## [Passage shown]
══════════════════════════════
Jamie Dimon’s megabank handed out nearly $29 billion of government money to small businesses during the throes of the pandemic shutdown — the most of any US bank — and bagged an estimated $864 million in fees.

But Cross River Bank of Fort Lee, NJ, with net assets of just $2.5 billion, says it partnered with more than 30 tech firms to create an agile lending platform that doled out nearly $5.4 billion in loans.

The privately held lender snagged $160 million in fees, according to S&P Global, dwarfing the bank’s entire net revenue of $96 million last year.

The eye-popping volume made Cross River the 13th most active of all US lenders participating in the US government’s Paycheck Protection Program. Citi and BNY didn’t even make the top 15.

The fees have been controversial because the loans are backed by US taxpayers, making them virtually risk-free for the banks. While Chase, Bank of America and Wells Fargo have pledged to distribute their PPP profits to distressed small businesses who missed out, thousands of other banks are free to keep their winnings.

Cross River, founded in 2008 by 53-year-old, French-born Chief Executive Gilles Gade, said the secret to its PPP success is its DNA as a community bank that serves a community of financial tech companies.
══════════════════════════════
## [Tasks to carry out]
1) Copy everything in the article on PPP lending from "The privately held" down to "financial tech companies." word for word.
2) Write the next part of the article on Cross River Bank's PPP lending, starting after its final sentence.
The data that follows comes from a separate source and has no connection to the article above.
══════════════════════════════
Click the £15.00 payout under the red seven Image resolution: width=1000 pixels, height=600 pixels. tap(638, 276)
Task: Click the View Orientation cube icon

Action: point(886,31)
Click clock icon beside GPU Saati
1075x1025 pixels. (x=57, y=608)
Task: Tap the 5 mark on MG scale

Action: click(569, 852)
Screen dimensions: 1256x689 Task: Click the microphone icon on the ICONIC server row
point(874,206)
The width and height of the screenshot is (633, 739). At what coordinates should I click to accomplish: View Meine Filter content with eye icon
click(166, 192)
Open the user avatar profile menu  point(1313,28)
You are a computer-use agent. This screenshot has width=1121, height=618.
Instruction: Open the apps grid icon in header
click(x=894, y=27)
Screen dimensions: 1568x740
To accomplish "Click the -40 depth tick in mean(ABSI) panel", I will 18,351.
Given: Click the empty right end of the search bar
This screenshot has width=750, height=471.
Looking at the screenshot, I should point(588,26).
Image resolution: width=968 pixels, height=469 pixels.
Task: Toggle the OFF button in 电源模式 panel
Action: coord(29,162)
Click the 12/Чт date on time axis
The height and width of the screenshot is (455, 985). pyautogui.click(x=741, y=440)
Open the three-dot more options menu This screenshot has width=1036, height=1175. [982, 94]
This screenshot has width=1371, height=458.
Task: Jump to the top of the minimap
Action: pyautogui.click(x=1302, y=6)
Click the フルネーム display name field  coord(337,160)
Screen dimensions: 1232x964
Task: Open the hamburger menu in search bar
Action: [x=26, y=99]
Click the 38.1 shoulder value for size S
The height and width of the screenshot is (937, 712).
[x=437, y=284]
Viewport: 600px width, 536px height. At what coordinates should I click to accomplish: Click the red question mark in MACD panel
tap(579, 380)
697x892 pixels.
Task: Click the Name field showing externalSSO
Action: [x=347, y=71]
══════════════════════════════
## [Expected results]
1)
The privately held lender snagged $160 million in fees, according to S&P Global, dwarfing the bank’s entire net revenue of $96 million last year.

The eye-popping volume made Cross River the 13th most active of all US lenders participating in the US government’s Paycheck Protection Program. Citi and BNY didn’t even make the top 15.

The fees have been controversial because the loans are backed by US taxpayers, making them virtually risk-free for the banks. While Chase, Bank of America and Wells Fargo have pledged to distribute their PPP profits to distressed small businesses who missed out, thousands of other banks are free to keep their winnings.

Cross River, founded in 2008 by 53-year-old, French-born Chief Executive Gilles Gade, said the secret to its PPP success is its DNA as a community bank that serves a community of financial tech companies.

2)
Indeed, a bank spokesman said it will share its PPP windfall with a slew of fintech partners that are clients. Those include payroll app Gusto, the Kabbage lending platform, payments startup Veem, and Intuit, the maker of the QuickBooks accounting software — all of which funneled their customers to Cross River during the crisis.

“We said how much can we automate? Can we partner with tech companies on originations?” recounted the Cross River spokesman, who asked not to be named. “And we thought, if we can, we should.”

Cross River has just 320 employees, and when COVID struck, only 10 of them were underwriters. Sensing the moment, Gade had his team dramatically shift almost its entire focus to PPP lending.

While many small banks ended up with tellers and salespeople working 20-hour days, Cross River’s glitch-free hookups with its fintech partners enabled it to process applications at a much higher speed.

Cross River has made 134,472 PPP loans, more than US megabanks like US Bank, Truist Bank, and PNC. KeyBanc, which has about $156 billion in total assets, made just over 41,000 loans in the same period.

Cross River’s average loan size was under $40,000, by far the smallest of the biggest PPP lenders and an indication that the bank capitalized on SBA rules that give higher fees on smaller PPP loans.

Cross River confirms that it will hold onto much of its government-sponsored capital, using it as a buffer to address any future economic fallout from the pandemic. The bank has hired 22 people during the COVID crisis, and has purchased roughly $1 billion in PPP loans originated at other banks.

“We’re committed to growth,” said the spokesman.